Conclusion: Amgen’s Blincyto (blinatumomab) shows minimal efficacy and tolerability gains over older multi-drug induction regimens, yet it is priced at around $200,000 for a full course of treatment. If the company succeeds in expanding the drug’s label, it is likely to face pressure to lower the price significantly unless it can show considerably more clinical improvement in those expanded patient populations.
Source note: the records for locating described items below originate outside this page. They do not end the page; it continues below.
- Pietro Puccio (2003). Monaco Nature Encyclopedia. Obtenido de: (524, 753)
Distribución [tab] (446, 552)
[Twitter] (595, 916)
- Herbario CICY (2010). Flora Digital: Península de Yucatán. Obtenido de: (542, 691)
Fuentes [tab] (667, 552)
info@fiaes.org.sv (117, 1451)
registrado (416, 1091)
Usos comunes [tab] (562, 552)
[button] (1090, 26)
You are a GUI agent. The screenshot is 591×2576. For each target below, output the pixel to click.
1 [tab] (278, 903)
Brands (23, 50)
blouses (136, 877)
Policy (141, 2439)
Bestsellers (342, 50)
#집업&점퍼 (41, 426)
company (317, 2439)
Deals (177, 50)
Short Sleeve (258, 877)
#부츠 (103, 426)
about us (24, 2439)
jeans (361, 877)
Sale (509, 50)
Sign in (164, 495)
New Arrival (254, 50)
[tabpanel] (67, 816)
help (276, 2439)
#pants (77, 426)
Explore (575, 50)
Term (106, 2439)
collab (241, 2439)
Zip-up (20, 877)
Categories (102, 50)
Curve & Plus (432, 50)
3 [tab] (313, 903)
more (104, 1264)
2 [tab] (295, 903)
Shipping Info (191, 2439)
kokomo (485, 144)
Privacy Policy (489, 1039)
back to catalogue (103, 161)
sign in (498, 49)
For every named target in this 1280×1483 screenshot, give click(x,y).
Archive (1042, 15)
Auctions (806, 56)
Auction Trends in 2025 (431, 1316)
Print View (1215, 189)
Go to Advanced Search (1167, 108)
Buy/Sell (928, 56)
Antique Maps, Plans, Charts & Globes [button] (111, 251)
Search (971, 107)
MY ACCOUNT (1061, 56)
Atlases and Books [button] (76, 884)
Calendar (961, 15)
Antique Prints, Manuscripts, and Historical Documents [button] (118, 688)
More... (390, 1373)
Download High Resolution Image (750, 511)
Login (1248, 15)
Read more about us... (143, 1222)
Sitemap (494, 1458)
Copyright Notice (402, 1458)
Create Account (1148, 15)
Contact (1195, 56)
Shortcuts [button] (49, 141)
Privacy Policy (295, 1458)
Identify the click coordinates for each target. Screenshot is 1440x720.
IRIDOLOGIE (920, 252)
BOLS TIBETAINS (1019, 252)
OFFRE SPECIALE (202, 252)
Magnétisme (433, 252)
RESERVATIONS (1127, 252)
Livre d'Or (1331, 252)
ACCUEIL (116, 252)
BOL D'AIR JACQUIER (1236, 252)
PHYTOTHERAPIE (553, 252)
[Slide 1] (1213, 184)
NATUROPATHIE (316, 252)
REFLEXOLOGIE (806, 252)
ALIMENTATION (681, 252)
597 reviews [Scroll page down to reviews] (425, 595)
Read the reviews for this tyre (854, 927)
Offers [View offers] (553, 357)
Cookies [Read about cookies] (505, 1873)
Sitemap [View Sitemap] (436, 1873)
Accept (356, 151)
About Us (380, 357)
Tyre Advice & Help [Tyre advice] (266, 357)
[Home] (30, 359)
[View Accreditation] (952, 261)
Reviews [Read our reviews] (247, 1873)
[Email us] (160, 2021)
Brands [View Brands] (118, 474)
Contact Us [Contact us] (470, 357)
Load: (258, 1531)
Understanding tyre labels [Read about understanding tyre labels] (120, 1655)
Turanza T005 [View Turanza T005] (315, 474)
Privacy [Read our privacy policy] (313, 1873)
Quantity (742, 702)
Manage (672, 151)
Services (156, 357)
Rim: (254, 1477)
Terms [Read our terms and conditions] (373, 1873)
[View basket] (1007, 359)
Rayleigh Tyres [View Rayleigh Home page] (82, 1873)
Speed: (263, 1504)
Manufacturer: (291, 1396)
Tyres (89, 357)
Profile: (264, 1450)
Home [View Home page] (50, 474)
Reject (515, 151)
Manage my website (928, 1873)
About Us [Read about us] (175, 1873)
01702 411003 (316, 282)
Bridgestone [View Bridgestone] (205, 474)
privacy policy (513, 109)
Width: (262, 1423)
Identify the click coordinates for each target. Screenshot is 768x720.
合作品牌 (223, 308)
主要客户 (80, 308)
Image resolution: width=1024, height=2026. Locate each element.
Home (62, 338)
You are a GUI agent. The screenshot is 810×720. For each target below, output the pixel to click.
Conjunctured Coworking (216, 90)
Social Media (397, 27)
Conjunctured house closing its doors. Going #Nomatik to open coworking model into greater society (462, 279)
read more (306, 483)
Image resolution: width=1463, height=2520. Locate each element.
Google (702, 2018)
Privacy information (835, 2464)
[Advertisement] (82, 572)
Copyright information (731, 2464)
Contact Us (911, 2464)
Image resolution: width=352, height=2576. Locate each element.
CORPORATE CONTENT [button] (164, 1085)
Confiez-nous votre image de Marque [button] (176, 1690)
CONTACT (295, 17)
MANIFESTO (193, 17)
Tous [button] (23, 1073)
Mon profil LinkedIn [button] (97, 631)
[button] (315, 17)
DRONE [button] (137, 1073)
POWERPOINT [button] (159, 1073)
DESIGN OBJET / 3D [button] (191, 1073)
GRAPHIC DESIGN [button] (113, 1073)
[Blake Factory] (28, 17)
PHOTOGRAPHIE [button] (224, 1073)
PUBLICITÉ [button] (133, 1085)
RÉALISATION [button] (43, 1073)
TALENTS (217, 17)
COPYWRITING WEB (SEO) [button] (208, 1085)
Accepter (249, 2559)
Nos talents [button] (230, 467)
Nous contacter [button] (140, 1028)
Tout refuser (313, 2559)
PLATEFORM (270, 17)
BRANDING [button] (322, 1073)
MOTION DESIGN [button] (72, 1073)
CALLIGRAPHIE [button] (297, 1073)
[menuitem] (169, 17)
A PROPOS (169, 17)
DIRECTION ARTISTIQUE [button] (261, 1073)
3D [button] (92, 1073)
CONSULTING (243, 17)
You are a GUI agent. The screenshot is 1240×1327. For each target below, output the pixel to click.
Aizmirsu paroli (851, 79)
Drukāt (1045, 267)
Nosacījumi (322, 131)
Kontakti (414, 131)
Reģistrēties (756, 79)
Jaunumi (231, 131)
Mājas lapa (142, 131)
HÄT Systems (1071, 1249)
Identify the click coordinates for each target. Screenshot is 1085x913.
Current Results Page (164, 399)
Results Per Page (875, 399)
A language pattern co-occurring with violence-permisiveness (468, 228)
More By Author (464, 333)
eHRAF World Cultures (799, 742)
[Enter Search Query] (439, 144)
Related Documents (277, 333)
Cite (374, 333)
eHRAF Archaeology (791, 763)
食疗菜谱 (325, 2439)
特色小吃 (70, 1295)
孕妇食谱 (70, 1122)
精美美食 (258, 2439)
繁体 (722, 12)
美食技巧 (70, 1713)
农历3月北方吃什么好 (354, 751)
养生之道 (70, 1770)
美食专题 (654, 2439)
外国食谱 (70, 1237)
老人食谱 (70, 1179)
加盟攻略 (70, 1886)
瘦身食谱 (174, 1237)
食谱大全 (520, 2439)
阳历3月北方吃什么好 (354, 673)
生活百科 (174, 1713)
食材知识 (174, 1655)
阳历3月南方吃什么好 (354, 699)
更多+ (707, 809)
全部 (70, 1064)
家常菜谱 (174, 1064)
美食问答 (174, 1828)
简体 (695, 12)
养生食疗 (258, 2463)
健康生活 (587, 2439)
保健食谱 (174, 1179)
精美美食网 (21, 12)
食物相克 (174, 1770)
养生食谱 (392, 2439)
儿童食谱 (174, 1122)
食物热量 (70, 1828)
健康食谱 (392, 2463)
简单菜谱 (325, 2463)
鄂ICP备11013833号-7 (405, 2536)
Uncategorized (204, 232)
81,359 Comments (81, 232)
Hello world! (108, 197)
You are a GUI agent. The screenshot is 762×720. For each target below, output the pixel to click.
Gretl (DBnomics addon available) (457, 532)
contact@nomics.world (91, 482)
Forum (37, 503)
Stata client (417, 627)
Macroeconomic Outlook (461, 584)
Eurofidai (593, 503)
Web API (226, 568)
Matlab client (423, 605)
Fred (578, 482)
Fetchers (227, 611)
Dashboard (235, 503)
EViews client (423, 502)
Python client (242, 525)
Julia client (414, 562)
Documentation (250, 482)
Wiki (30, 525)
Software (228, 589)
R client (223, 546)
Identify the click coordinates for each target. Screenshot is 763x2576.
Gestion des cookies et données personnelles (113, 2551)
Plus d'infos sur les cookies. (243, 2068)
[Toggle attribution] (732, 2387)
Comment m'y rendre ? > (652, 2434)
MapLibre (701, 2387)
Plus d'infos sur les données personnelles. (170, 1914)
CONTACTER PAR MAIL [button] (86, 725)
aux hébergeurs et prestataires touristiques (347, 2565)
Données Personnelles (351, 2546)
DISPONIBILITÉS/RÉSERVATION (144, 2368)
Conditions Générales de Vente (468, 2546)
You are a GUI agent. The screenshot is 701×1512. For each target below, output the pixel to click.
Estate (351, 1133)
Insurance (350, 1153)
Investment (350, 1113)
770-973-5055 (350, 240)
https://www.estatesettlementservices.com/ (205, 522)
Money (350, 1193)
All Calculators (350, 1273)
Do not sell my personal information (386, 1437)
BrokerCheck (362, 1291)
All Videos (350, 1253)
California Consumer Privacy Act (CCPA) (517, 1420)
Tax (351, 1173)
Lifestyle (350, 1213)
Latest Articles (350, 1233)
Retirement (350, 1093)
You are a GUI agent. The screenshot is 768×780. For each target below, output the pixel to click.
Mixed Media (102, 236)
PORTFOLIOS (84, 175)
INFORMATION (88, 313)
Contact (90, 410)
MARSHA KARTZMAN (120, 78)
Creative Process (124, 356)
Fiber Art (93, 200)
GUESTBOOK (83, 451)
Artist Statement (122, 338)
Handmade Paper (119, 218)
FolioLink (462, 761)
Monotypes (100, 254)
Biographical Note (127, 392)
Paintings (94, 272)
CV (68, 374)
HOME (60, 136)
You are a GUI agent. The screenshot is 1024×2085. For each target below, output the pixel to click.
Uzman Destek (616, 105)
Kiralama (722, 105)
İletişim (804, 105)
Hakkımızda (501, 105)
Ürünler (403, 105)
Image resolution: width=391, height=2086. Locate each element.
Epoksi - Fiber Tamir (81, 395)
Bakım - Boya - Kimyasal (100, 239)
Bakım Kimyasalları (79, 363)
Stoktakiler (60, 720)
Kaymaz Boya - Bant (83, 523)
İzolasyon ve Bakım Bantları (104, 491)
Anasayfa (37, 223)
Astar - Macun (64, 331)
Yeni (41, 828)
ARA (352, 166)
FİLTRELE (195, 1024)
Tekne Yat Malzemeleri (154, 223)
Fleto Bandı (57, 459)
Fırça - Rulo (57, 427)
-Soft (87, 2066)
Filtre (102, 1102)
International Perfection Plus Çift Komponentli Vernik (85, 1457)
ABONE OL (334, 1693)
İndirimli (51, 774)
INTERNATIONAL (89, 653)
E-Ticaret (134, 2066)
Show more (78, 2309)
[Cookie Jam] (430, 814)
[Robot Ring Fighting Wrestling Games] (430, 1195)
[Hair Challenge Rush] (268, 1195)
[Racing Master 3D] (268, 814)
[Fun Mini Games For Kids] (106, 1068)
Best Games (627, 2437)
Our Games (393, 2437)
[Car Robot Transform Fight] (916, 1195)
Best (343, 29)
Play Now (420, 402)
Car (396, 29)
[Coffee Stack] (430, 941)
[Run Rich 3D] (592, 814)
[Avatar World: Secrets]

In December 2014, the FDA approved Blincyto (blinatumomab) for 2nd line treatment of a rare form of acute lymphoblastic leukemia (ALL). The addressable patient population is so small that Blincyto usually wouldn’t have drawn much attention, but it has been in the headlines due to its steep price. The drug is priced in line with other ultra-orphan drugs. But Blincyto doesn’t deliver the step-change in efficacy that other six-figure drugs have brought to the table. Before Blincyto’s approval, induction was carried out using various multi-drug regimens. Some are better than others, but none had become a universal therapeutic choice.
Blincyto does have an efficacy advantage over all of the multi-drug regimens, but it is incremental in most cases. Blincyto also has a slight side effect advantage, and it is likely more convenient for the infusion centers to dose (patients might not notice much of a difference). For all these advantages, Blincyto’s improvement in Clinical Innovation, or percent reduction in unmet medical need, is more than offset by its huge price, which is roughly an order of magnitude more than that of the multi-drug regimens. Blincyto is currently being trialed in larger ALL patient populations, as well as the largest subset of non-Hodgkin’s lymphoma patients. We expect there will be much more pressure on the drug price if Blincyto is able to gain a label in a larger patient population.